Not since Walter Palmer, a cudddly Minnesota dentist, put down his drill and vanished off the face of the earth having made sure that Cecil the Lion took a crossbow bolt for the team, has there been a disappearance quite like it. I refer of course to Craig Joubert, the hapless Durban-born referee last seen leaving scorch marks in the Twickenham turf as he sprinted for safety after mistakenly (as it turns out) awarding the Australians a penalty in the last minute of the Rugby World Cup quarter-final against Scotland.
Now Joubert has been chucked under the bus by World Rugby, the governing body, who agree that he shouldn’t have given the penalty. But poor guy: who hasn’t made a mistake? Just ask Franz Beckenbauer. Anyway, spare a thought for Craig, a man who spent his teenage years volunteering to referee and who was only doing his best. He’s actually a damn good referee.

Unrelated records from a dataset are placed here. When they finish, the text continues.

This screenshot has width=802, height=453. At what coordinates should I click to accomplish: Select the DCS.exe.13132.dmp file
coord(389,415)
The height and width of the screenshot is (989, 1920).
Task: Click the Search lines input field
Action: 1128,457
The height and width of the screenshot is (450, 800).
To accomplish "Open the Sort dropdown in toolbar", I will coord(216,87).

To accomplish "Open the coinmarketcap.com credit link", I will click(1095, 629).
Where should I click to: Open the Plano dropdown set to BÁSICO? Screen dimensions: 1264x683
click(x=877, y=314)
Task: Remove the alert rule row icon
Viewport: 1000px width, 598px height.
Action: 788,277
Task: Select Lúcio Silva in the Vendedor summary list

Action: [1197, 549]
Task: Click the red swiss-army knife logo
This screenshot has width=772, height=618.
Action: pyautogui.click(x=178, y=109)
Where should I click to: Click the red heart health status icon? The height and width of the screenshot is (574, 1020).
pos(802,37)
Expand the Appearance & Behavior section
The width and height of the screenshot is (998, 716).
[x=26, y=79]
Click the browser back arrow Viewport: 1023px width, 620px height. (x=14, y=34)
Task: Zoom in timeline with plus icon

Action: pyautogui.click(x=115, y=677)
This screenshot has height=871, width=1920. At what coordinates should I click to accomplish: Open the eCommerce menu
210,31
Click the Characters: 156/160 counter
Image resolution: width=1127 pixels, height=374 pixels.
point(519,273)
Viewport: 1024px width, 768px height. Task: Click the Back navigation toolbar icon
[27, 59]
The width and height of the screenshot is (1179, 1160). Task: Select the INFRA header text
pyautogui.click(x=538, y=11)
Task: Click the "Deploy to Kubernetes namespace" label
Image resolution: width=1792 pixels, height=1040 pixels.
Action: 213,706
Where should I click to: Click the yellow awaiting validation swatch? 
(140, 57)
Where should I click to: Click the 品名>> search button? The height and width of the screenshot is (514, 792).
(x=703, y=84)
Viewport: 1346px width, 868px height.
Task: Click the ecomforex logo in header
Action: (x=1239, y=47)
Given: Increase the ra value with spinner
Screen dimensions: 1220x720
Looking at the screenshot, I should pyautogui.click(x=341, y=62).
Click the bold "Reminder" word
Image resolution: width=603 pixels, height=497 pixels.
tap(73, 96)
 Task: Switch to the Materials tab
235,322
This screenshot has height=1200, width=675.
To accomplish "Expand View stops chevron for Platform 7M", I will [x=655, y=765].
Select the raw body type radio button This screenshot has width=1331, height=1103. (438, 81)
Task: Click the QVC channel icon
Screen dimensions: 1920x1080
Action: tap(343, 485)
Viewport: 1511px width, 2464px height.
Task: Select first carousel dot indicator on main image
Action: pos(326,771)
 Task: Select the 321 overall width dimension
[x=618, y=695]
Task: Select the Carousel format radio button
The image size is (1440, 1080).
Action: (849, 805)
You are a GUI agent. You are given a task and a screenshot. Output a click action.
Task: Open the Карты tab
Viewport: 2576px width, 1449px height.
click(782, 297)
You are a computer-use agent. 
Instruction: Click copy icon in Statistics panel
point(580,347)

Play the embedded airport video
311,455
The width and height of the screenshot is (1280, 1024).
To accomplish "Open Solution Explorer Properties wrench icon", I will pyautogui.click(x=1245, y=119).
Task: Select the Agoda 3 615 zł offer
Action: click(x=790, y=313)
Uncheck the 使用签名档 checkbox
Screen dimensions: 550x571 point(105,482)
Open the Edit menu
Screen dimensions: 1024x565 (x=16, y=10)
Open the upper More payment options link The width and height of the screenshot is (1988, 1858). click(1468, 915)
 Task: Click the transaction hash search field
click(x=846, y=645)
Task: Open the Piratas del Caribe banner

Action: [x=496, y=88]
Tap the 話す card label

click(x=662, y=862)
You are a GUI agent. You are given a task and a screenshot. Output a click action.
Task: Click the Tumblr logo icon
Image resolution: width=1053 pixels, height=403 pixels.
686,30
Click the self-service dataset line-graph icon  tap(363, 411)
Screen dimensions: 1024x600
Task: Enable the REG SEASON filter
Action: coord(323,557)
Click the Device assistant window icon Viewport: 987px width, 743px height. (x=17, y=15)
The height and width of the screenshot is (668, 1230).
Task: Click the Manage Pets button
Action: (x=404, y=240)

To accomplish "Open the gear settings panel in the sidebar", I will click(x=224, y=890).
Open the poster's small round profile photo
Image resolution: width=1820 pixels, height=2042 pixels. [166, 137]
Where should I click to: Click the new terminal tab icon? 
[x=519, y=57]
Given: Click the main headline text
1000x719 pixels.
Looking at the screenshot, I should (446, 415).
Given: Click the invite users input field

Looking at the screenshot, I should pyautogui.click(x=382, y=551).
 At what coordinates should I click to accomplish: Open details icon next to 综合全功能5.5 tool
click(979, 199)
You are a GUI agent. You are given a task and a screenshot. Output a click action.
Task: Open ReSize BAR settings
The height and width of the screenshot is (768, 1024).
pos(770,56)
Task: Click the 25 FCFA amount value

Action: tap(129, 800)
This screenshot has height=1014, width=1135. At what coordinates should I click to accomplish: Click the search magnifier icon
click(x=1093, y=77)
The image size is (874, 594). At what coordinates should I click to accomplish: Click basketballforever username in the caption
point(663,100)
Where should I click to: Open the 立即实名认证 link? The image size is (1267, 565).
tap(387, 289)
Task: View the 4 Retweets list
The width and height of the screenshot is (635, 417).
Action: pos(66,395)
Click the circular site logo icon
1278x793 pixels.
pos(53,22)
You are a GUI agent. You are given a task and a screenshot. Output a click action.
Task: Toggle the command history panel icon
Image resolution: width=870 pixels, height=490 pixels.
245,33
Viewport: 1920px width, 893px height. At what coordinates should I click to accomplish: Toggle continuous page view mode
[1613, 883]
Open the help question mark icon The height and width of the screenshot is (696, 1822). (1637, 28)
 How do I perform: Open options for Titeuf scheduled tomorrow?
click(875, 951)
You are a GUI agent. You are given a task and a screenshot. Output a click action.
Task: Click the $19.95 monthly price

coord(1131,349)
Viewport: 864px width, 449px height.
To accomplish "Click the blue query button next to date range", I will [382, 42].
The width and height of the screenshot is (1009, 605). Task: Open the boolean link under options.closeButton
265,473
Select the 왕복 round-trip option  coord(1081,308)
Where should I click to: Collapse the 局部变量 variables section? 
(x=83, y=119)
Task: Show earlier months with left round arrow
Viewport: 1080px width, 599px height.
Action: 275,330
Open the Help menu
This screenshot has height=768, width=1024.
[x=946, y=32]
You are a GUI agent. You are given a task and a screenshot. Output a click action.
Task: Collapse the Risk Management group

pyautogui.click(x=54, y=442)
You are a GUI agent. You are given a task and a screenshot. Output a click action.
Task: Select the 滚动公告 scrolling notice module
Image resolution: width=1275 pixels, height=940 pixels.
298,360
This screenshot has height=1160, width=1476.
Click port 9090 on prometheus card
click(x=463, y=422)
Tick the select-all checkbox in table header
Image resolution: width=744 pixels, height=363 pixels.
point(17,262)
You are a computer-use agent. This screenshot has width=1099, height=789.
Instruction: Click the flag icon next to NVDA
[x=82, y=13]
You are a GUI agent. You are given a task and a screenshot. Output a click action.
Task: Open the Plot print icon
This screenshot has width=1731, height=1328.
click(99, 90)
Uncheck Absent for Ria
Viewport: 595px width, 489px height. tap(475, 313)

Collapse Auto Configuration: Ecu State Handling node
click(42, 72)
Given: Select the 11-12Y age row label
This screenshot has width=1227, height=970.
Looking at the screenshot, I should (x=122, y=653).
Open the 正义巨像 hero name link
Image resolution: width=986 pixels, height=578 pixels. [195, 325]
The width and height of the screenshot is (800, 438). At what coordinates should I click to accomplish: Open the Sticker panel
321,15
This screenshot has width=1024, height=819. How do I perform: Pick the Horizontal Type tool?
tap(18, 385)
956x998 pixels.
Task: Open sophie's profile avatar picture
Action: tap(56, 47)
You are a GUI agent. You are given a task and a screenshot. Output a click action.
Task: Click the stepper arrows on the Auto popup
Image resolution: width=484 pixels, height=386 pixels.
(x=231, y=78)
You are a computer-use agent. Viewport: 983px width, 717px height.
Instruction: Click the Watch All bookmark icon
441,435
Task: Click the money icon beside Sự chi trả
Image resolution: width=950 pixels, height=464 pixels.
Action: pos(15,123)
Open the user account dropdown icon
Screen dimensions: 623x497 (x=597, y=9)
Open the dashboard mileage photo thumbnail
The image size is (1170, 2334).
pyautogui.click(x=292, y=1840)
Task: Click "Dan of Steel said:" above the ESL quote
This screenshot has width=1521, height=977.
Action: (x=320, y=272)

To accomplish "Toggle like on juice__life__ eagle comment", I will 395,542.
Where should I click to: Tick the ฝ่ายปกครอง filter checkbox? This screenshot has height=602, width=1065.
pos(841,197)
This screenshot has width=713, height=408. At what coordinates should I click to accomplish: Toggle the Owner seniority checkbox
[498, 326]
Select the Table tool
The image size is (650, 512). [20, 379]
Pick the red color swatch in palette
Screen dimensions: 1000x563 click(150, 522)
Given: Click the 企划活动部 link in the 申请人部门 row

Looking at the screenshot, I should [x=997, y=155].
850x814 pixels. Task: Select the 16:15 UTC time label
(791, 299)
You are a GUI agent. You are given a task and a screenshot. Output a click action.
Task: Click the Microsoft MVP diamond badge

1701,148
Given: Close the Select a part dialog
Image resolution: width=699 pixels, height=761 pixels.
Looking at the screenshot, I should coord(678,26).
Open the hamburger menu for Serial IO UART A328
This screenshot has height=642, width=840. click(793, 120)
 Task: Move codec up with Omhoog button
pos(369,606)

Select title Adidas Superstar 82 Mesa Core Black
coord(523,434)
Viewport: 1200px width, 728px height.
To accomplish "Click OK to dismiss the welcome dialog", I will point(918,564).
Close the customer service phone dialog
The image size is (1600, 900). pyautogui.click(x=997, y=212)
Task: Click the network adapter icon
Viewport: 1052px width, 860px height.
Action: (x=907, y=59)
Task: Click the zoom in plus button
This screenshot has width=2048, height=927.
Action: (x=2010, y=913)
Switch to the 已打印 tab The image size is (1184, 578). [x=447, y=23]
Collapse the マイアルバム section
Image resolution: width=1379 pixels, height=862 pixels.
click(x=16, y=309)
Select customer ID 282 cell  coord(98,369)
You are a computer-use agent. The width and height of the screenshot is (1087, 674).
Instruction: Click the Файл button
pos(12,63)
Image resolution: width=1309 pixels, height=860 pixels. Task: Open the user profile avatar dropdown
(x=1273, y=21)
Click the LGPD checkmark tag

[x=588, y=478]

You assume he legged it to the nearest departure lounge and is probably even now roaming the veldt on a hiking holiday. Keeping an eye out for anyone wearing a kilt and holding a crossbow.
Personally, I think he did a service to world peace, being the first person alive or dead to make the English feel sorry for the Scots. Quite an achievement. Like that master of snoot Martin Amis making you vaguely warm to Jeremy Corbyn because he didn’t get very good A-levels. Anyway, think what Joubert could do on assignment to Jerusalem, say, or Raqqah. A trip to Oslo can’t be far off.
It’s a good job he did give that penalty. Had he not I’d have fancied those brave and brilliant Scots to beat the Argies and reach the final. Which would have meant blasted ‘Flower of Scotland’, a modern and violently anti-English folk song, cascading down the Wimbledon stands for hours. Too much to bear.
Rugby is full of bish-bash, but every-one gets on in the end. Not so all sports. Some compelling film from the drivers’ room after last weekend’s US Grand Prix in Austin shows Lewis Hamilton calm himself before picking up the second-place cap and flinging it to Nico Rosberg. You’re not sure whether it’s ‘banter’ or gloating. There’s no doubt which way Rosberg takes it as he hurls the cap back, hard. It is all conducted in ice-cold silence. They’re team-mates of course. Tasty.
I can’t imagine that the world of high-speed superbike racing is high on the list of many readers’ sporting priorities. But there’s never a dull moment. If you think Lewis and Nico can get a bit hissy, check out the MotoGP Grand Prix in Malaysia. Defending champion Valentino Rossi and the Spaniard Marc Marquez go wheel to wheel lap after lap, before the Italian pulls back his leg and kicks his rival off his bike. I think he deserved it. Rossi is the GOAT (Greatest Of All Time), and Marquez wants to take his place. The Italian isn’t willing to concede just yet. Riveting stuff, but don’t try it at home.
Rossi’s working methods might be welcome in the current Chelsea managerial set-up. What on earth is going on? Has Jose gone bonkers? This ‘siege mentality’ stuff doesn’t work if it’s you on your own. There seems to be so much pride and ego on the line with Mourinho that failure, when it finally happens, detonates a megaton of destructive fission. And then it all has to be explained away — bad referees, shocking doctors, the wrong kind of balls — because failure can’t possibly be admitted. The largely awestruck British media has often said that when José did or said something stupid it was part of a broader cunning plan, normally to ‘deflect attention’. That myth has now been ripped bare. Quite often, when Mourinho does or says something stupid, it’s just because he’s being very stupid. Starting with that repellent -victimisation of Eva Carneiro.